### [Page text]
--
We now return to the High Altar, and looking towards the new Sacristy: in the first picture exhibited there, which was that in the space of the first Chapel, was represented another signal favour enjoyed by Michelagnolo, and which was here depicted by Santi Titi, a young man of great judgment, and who had practised painting extensively in Florence as well as in Home. This favour, to which I think I have before alluded, was conferred at the visit paid by the master to the most illustrious Signor Don Francesco Medici, Prince of Florence, when the latter was in Eome about three years before Michelagnolo died. No sooner did Buonarroti enter the room, than the Prince rose from his seat; and, to do honour to the truly venerable age of that great man, he would have him be seated in his own place, although Michelagnolo, who was exceedingly modest, refused to accept that courtesy. Then, standing before him with the utmost respect, the Prince listened to his words with all the reverence and attention that could have been shown by a son to the best of fathers. At the feet of Don Francesco, in the painting of Santi Titi, was a Boy admirably depicted, who held the beretta, or ducal cap, of the Prince in his hand, and around the group stood soldiers dressed in the antique fashion, and executed in a very good manner. But

  1. He was with Vasari ten years. See Borghini, Riposo; also Baldinucci, vol. vii. p. 61.
--
### [Information provided]
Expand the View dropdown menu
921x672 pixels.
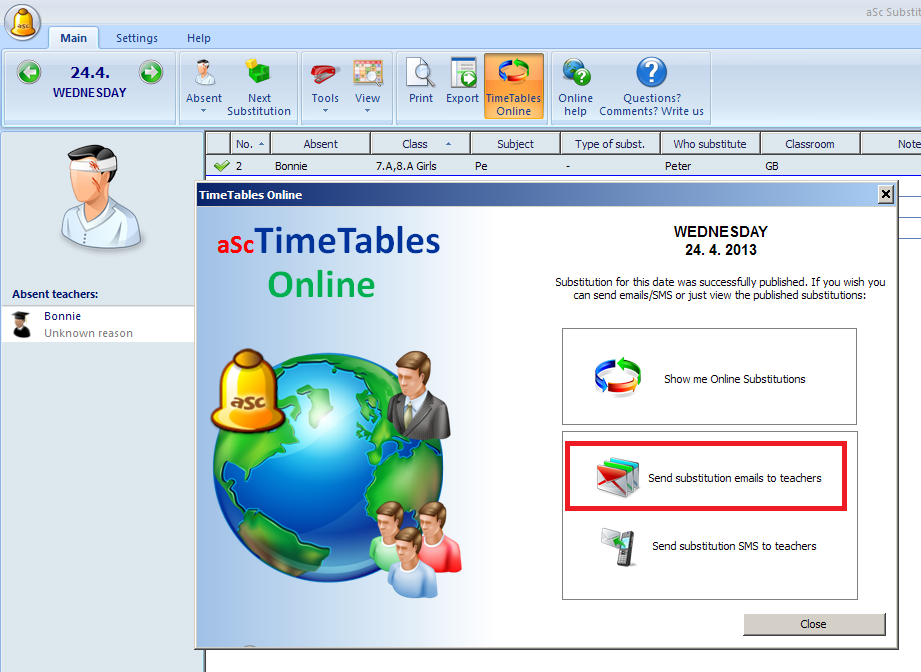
--
### [Work order 1]
Name every person mentioned in the passage on Santi Titi's painting, including the footnote.
### [Work order 2]
Answer from the passage on Santi Titi's painting:
(a) How long before Michelagnolo died did his visit to the Prince take place?
(b) What did the Boy at the feet of Don Francesco hold in his hand?
(c) How many years with Vasari does the footnote give?
### [Work order 3]
Do these statements agree with the passage on Santi Titi's painting? Answer yes or no for each, quoting the deciding words.
(a) Michelagnolo accepted the Prince's offer to sit in his place.
(b) The soldiers around the group were dressed in the antique fashion.
(c) The painting stood in the space of the first Chapel.
Rely on the passage on Santi Titi's painting alone, not on the material.

### [Expected answer 1]
Michelagnolo (Buonarroti)
Santi Titi
Don Francesco Medici
Vasari
Borghini
Baldinucci

### [Expected answer 2]
(a) About three years.
(b) The beretta, or ducal cap, of the Prince.
(c) Ten years.

### [Expected answer 3]
(a) No: "Michelagnolo, who was exceedingly modest, refused to accept that courtesy."
(b) Yes: "around the group stood soldiers dressed in the antique fashion"
(c) Yes: "which was that in the space of the first Chapel"